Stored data
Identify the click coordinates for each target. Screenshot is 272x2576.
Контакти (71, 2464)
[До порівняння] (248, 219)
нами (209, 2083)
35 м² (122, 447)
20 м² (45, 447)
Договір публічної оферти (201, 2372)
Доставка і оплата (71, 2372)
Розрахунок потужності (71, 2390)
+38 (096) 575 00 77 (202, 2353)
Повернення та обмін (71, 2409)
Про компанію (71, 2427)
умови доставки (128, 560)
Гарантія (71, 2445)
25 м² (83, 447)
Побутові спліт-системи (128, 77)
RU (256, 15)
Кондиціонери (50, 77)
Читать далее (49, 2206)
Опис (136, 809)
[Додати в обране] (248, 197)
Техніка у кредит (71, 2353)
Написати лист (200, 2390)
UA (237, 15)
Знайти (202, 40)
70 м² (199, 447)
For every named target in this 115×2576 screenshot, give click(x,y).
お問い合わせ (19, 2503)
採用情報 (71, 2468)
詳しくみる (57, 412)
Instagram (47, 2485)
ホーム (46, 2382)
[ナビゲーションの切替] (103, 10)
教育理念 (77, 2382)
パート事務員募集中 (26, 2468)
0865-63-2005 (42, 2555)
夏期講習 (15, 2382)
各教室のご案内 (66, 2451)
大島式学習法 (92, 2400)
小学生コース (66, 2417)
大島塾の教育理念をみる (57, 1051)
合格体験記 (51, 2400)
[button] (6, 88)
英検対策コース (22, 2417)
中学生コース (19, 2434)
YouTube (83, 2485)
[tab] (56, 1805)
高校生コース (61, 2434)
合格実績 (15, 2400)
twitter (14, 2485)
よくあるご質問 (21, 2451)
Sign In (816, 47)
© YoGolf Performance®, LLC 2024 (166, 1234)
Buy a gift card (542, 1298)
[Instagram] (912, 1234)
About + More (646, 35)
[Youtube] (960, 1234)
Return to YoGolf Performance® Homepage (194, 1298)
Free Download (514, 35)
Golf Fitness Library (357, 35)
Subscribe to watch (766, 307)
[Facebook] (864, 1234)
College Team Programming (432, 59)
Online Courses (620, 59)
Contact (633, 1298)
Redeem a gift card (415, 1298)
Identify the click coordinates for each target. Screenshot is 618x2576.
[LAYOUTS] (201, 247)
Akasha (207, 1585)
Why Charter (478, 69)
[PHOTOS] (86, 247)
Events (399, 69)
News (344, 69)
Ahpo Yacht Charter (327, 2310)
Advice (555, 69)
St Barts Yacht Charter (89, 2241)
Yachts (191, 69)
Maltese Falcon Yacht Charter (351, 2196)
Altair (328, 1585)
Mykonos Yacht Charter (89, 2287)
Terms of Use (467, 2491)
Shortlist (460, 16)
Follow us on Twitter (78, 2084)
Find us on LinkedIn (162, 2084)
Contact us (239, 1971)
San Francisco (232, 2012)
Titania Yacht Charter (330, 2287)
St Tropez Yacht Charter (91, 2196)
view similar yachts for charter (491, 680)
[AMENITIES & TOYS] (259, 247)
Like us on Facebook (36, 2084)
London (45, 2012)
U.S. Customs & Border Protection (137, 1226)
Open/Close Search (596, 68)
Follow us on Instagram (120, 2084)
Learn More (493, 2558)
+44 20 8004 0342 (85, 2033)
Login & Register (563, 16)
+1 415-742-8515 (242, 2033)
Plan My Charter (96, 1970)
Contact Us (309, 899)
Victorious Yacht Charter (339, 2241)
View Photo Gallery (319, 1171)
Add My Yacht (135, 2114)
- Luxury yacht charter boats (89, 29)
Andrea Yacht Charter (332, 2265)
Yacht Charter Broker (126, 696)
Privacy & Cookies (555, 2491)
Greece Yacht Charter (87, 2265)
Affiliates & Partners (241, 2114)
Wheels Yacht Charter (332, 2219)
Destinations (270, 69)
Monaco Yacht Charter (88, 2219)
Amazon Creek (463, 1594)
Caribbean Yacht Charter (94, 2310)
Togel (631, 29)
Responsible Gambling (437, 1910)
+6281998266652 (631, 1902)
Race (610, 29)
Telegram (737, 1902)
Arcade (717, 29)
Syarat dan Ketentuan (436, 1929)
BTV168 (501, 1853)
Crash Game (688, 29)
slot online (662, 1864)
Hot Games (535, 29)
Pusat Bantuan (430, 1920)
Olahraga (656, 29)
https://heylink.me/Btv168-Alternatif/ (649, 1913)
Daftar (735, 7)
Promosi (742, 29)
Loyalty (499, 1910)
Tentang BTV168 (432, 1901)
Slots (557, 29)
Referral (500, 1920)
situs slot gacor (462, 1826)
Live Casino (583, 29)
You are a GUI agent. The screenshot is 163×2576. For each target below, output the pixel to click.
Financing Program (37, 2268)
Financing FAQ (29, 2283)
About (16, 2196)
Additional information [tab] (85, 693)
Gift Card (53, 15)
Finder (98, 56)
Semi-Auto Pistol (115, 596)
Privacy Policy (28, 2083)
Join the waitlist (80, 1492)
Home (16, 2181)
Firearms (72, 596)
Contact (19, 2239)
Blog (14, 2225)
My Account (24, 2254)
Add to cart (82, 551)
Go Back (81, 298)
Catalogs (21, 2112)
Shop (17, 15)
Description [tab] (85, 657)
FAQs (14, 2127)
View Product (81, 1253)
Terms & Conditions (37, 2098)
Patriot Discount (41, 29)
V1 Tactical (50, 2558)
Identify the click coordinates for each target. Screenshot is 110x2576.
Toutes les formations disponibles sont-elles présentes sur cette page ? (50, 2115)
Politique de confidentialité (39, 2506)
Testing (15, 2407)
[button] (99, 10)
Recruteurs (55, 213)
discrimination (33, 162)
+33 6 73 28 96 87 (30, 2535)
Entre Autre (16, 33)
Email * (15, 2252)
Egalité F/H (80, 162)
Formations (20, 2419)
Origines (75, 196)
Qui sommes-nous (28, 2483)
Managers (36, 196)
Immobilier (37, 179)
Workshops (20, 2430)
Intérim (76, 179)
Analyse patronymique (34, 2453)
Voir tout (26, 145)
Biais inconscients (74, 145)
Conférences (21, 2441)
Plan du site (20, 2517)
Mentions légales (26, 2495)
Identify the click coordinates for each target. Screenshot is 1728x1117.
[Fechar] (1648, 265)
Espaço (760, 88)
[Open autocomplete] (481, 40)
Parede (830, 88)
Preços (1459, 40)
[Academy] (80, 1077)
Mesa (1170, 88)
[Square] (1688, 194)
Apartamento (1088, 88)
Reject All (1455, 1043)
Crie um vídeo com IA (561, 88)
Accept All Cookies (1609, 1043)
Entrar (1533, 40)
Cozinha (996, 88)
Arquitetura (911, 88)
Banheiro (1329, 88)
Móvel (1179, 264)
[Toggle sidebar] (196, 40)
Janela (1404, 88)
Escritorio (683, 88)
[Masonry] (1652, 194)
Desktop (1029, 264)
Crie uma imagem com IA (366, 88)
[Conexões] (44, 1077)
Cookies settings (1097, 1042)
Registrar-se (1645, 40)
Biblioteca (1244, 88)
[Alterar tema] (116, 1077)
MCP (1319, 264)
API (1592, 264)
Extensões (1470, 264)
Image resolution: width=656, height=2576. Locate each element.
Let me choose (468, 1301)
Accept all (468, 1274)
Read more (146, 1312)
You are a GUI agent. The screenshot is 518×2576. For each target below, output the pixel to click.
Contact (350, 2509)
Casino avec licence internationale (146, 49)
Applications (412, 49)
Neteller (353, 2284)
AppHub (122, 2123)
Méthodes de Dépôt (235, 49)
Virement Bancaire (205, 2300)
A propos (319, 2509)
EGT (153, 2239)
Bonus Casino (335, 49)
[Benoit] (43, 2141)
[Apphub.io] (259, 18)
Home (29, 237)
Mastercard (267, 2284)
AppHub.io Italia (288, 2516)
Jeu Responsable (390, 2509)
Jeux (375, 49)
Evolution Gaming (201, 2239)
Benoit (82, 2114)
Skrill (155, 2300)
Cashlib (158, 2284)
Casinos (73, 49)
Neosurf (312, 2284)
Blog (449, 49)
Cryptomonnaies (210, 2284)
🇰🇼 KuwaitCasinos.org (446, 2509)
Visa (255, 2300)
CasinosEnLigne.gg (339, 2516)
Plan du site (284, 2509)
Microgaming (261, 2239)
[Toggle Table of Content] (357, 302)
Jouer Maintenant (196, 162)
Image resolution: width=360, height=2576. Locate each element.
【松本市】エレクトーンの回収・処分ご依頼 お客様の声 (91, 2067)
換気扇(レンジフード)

What to do: Restate word for word the lines of the data above, starting at the line containing "[LAYOUTS] (201, 247)" and ending at the line containing "Terms of Use (467, 2491)", both included, and nothing more.

Output for this exercise:
[LAYOUTS] (201, 247)
Akasha (207, 1585)
Why Charter (478, 69)
[PHOTOS] (86, 247)
Events (399, 69)
News (344, 69)
Ahpo Yacht Charter (327, 2310)
Advice (555, 69)
St Barts Yacht Charter (89, 2241)
Yachts (191, 69)
Maltese Falcon Yacht Charter (351, 2196)
Altair (328, 1585)
Mykonos Yacht Charter (89, 2287)
Terms of Use (467, 2491)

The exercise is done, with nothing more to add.